The consequence of cortical radiation sparing is a redistribution of the dose to the PTV. In particular, the cortical dose constraints result in a modest decrease in D₉₈ and an increase in D₂ of the PTV dose distribution. If the regions getting marginally hotter are within the gross tumor volume (GTV), this seems acceptable to prevent the unnecessary radiation of cortex. For example, a clinical trial is currently underway to determine if dose escalated RT improves overall survival and is testing a prescribed dose of 75 Gy to the GTV (NRG-BN001 [30]). By comparison, the maximum D₂ using either dose avoidance strategy in our study was 66.7 Gy (111%).

Alternatively, if the maximum point dose lies outside the GTV, the unnecessary radiation of regions within the PTV that may consist of normal tissue will have to be weighed against a potential reduction in high-dose irradiation of the cortex. This decision will most likely be influenced by several factors, such as the anatomic location of tumor and maximal doses. The QUANTEC radiation guidelines for normal tissue sparing state that doses between 60 and 72 Gy, resulted in a probability of radiation necrosis between 3 and 5%. Maximum point doses less than 72 Gy may, therefore, represent an acceptable amount of radiation damage for potential sparing of neurocognitive function through cortical dose avoidance.

This study has limitations. The patient sample is small; however we are well-powered to perform this analysis as each patient provided multiple data points (60 dose bins). The repeated measures were consequently accounted for using mixed effects modeling. The effect of intervening surgeries or tumor recurrence also remains unclear. However, all surgical cavities were censored and the prevalence of cortical atrophy in areas of normal-appearing brain suggests that these effects are secondary to that of the radiation dose. In addition, dose thresholds for cortical sparing were based on cortical atrophy, and not neurocognitive function. Cortical thinning has been observed and reliably measured in several neurodegenerative diseases. The relationship between cortical thinning post-RT and cognitive decline is currently being studied prospectively at our institution. As previously described, cortical thinning of this magnitude is beyond normal age-related atrophy and may therefore be associated with an underlying pathological process.

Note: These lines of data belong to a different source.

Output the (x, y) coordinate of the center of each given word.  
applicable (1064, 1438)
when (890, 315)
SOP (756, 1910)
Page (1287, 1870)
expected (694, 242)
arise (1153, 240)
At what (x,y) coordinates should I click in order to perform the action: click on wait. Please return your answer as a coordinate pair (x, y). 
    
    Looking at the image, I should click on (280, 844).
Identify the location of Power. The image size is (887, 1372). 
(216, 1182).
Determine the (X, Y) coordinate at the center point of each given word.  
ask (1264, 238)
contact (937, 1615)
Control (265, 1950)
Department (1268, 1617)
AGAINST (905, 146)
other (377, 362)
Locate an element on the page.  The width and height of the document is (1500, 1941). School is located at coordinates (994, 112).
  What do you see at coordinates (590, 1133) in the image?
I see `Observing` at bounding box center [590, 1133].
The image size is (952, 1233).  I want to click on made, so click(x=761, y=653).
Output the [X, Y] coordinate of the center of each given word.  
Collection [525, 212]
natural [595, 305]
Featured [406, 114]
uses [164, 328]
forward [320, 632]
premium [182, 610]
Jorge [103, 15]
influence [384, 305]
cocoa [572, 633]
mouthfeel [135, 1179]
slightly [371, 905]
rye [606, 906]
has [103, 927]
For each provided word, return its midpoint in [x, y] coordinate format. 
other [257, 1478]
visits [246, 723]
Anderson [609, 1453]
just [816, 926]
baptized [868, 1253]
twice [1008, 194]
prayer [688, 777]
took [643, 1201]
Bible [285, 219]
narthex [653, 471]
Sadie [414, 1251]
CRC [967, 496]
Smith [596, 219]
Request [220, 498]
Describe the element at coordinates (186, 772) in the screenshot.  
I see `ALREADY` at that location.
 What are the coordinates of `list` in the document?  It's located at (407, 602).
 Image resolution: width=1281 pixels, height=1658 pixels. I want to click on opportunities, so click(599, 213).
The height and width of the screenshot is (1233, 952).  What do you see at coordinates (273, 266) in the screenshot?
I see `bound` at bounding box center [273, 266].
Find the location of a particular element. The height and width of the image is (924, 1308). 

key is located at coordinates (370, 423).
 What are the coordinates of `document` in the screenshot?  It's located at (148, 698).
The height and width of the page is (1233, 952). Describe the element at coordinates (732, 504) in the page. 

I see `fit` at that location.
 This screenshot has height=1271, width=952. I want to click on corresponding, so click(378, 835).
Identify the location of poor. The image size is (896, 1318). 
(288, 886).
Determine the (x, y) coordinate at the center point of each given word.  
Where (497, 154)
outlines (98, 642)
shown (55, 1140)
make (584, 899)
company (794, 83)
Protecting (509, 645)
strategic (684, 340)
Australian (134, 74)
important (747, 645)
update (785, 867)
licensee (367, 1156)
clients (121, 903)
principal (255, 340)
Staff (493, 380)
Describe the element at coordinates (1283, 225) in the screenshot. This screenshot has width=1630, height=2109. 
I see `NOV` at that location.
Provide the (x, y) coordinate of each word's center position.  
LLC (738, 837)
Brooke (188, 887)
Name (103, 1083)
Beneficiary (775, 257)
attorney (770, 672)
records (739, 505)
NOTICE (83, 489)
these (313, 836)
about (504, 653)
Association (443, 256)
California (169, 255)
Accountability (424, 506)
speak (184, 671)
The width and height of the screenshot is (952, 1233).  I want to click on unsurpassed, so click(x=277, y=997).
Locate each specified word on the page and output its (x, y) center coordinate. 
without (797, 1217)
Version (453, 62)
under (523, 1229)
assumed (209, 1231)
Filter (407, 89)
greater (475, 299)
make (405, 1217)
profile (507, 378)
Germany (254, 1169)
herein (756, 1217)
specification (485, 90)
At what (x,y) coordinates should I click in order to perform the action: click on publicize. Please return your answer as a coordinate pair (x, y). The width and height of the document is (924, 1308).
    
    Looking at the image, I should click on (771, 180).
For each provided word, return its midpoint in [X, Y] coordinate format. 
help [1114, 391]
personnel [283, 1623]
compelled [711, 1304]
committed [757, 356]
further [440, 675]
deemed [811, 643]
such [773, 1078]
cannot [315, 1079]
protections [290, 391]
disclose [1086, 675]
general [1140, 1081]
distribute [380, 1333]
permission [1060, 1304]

Finally, the inverse planning process can be dependent on how the priorities for various objectives are balanced, which may, in turn, be dependent on the particular planner. However, the plans used as the reference (original treatment plan) in our study were clinical plans approved for treatment by the physician and so can be assumed to be the best available.

Radiation dose to the uninvolved cerebral cortex can be reduced in patients undergoing fractionated brain RT while maintaining clinically required PTV coverage. A dose cut-off value of 30 Gy was identified above which radiation doses will result in a 20% or greater probability of observing cortical atrophy similar in magnitude to the regional atrophy observed in severe neurodegenerative diseases. Cortical volume percentage above 30 Gy was successfully reduced at the cost of an increase in the maximum dose and heterogeneity of dose distribution of the PTV. Future studies will attempt to determine whether cortical radiation sparing results in a demonstrable improvement in the neurocognitive function and quality of life of RT patients.

Supplementary Material

supplement. Supplementary Figure 1.

An example of cortical segmentation (blue) overlaid on planning CT with GTV (red) and PTV (orange) at two slice locations.